begin DATASET CONTENT

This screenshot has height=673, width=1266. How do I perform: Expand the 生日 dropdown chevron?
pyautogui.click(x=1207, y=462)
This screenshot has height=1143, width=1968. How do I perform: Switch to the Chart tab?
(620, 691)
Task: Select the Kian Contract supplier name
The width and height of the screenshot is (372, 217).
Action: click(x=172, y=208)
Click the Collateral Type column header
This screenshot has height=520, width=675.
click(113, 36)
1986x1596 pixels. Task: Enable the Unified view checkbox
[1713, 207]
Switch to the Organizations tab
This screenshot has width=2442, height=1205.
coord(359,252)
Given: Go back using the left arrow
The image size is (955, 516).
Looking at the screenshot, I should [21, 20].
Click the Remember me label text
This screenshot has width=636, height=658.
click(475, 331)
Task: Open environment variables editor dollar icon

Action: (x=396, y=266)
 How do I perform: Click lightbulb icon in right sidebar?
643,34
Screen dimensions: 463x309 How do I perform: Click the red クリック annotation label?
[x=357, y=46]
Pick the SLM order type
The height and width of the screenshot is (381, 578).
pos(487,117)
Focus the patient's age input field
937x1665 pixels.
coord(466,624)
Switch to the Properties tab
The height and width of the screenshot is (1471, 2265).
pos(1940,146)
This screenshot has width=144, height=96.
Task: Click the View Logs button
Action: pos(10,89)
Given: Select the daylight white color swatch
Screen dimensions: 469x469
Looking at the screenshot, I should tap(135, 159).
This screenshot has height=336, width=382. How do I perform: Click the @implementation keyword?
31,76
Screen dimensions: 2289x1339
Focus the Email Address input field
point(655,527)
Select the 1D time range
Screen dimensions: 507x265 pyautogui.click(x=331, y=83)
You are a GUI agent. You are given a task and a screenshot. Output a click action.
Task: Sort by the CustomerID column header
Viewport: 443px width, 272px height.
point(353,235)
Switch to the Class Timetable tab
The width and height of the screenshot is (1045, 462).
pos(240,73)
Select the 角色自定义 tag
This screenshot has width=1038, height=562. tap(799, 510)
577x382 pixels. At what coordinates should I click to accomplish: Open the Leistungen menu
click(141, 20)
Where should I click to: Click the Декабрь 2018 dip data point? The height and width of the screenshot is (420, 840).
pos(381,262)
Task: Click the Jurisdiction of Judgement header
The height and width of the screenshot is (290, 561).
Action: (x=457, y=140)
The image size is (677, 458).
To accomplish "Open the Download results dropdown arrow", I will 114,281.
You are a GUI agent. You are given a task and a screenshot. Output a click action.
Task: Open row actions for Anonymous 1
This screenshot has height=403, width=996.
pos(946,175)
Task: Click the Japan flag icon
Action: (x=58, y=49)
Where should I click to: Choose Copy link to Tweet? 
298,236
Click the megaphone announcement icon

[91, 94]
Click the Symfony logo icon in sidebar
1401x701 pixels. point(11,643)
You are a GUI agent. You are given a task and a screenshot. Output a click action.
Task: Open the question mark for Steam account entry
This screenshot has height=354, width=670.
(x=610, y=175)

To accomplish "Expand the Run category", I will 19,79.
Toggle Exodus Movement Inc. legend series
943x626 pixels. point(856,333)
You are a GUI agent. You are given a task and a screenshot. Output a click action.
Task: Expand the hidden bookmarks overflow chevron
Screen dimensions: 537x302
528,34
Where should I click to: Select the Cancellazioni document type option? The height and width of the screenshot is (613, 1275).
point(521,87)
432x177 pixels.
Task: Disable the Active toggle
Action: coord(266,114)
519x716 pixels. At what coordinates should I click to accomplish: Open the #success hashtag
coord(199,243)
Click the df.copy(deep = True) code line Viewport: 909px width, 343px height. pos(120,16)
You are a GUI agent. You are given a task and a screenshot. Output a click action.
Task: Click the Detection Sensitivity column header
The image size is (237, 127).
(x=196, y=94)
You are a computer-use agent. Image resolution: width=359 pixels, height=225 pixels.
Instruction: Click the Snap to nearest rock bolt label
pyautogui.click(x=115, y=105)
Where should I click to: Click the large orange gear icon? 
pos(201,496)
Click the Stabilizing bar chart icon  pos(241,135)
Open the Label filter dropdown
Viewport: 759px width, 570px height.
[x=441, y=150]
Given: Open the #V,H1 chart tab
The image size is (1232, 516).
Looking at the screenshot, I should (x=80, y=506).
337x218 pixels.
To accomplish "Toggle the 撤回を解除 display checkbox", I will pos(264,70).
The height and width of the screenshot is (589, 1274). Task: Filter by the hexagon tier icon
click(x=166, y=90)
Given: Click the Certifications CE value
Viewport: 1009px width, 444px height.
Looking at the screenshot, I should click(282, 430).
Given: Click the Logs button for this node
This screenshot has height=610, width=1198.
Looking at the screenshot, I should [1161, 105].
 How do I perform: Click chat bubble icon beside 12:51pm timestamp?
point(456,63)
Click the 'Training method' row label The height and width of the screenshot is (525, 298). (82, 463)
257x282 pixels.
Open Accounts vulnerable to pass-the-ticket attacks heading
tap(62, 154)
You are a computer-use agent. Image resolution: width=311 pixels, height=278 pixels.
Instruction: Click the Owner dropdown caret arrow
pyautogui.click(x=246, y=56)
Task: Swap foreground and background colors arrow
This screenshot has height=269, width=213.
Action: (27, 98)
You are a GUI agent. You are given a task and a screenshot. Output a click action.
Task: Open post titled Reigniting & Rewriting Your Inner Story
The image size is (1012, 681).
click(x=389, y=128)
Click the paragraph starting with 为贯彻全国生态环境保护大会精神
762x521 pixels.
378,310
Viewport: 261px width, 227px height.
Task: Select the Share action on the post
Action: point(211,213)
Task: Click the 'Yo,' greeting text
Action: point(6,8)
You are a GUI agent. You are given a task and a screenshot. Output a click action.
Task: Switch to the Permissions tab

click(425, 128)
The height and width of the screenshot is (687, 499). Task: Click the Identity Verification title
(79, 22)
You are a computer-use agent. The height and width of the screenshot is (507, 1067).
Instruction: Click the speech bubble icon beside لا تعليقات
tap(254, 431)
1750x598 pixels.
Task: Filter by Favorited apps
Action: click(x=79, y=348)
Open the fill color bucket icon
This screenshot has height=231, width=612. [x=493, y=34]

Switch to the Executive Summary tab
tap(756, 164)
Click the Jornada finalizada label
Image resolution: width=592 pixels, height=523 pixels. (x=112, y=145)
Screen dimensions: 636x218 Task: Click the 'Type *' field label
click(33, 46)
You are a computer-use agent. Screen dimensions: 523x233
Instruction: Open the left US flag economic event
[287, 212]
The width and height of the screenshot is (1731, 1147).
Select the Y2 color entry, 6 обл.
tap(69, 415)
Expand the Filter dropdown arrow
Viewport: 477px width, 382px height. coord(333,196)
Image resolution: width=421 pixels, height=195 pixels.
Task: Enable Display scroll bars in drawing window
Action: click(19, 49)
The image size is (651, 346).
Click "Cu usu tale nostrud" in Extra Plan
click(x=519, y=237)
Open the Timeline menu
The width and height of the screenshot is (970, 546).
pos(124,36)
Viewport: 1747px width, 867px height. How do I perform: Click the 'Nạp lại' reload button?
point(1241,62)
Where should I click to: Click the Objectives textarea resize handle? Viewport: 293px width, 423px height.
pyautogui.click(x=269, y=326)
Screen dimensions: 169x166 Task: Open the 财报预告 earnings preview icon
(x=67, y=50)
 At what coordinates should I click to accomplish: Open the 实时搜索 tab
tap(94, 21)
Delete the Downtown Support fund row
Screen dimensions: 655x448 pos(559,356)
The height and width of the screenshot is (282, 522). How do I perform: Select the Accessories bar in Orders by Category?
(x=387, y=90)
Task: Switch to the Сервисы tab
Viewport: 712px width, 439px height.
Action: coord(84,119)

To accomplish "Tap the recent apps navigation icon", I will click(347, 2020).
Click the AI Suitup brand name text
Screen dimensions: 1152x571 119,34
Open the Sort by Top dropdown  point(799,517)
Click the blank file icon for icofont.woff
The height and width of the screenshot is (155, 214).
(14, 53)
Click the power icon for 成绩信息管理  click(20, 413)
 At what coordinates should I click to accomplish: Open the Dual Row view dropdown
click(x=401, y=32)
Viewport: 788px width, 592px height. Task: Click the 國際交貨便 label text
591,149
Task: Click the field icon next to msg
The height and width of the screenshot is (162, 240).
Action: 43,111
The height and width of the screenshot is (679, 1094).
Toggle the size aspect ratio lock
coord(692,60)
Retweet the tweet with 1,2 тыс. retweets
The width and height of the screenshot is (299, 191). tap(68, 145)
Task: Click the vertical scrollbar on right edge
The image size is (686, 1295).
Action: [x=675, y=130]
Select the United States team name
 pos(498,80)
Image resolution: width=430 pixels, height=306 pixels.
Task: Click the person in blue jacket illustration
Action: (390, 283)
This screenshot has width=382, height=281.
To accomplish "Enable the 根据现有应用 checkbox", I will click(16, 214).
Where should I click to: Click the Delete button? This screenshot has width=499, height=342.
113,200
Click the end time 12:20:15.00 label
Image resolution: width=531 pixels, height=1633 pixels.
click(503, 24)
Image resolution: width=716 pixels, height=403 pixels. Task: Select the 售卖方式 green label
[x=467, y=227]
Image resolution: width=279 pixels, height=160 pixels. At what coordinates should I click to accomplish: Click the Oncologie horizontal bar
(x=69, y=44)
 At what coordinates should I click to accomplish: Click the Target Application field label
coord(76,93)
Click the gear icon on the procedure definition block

end DATASET CONTENT

Rewrite the records as a numbered list, starting at the line with "Open the Timeline menu" and ending with the line with "click(503, 24)", including both of those lines and nothing outside them. Leave out any blank lines.

WRITTEN SOLUTION:
1. Open the Timeline menu
2. The width and height of the screenshot is (970, 546).
3. pos(124,36)
4. Viewport: 1747px width, 867px height. How do I perform: Click the 'Nạp lại' reload button?
5. point(1241,62)
6. Where should I click to: Click the Objectives textarea resize handle? Viewport: 293px width, 423px height.
7. pyautogui.click(x=269, y=326)
8. Screen dimensions: 169x166 Task: Open the 财报预告 earnings preview icon
9. (x=67, y=50)
10.  At what coordinates should I click to accomplish: Open the 实时搜索 tab
11. tap(94, 21)
12. Delete the Downtown Support fund row
13. Screen dimensions: 655x448 pos(559,356)
14. The height and width of the screenshot is (282, 522). How do I perform: Select the Accessories bar in Orders by Category?
15. (x=387, y=90)
16. Task: Switch to the Сервисы tab
17. Viewport: 712px width, 439px height.
18. Action: coord(84,119)
19. To accomplish "Tap the recent apps navigation icon", I will click(347, 2020).
20. Click the AI Suitup brand name text
21. Screen dimensions: 1152x571 119,34
22. Open the Sort by Top dropdown  point(799,517)
23. Click the blank file icon for icofont.woff
24. The height and width of the screenshot is (155, 214).
25. (14, 53)
26. Click the power icon for 成绩信息管理  click(20, 413)
27.  At what coordinates should I click to accomplish: Open the Dual Row view dropdown
28. click(x=401, y=32)
29. Viewport: 788px width, 592px height. Task: Click the 國際交貨便 label text
30. 591,149
31. Task: Click the field icon next to msg
32. The height and width of the screenshot is (162, 240).
33. Action: 43,111
34. The height and width of the screenshot is (679, 1094).
35. Toggle the size aspect ratio lock
36. coord(692,60)
37. Retweet the tweet with 1,2 тыс. retweets
38. The width and height of the screenshot is (299, 191). tap(68, 145)
39. Task: Click the vertical scrollbar on right edge
40. The image size is (686, 1295).
41. Action: [x=675, y=130]
42. Select the United States team name
43.  pos(498,80)
44. Image resolution: width=430 pixels, height=306 pixels.
45. Task: Click the person in blue jacket illustration
46. Action: (390, 283)
47. This screenshot has width=382, height=281.
48. To accomplish "Enable the 根据现有应用 checkbox", I will click(16, 214).
49. Where should I click to: Click the Delete button? This screenshot has width=499, height=342.
50. 113,200
51. Click the end time 12:20:15.00 label
52. Image resolution: width=531 pixels, height=1633 pixels.
53. click(503, 24)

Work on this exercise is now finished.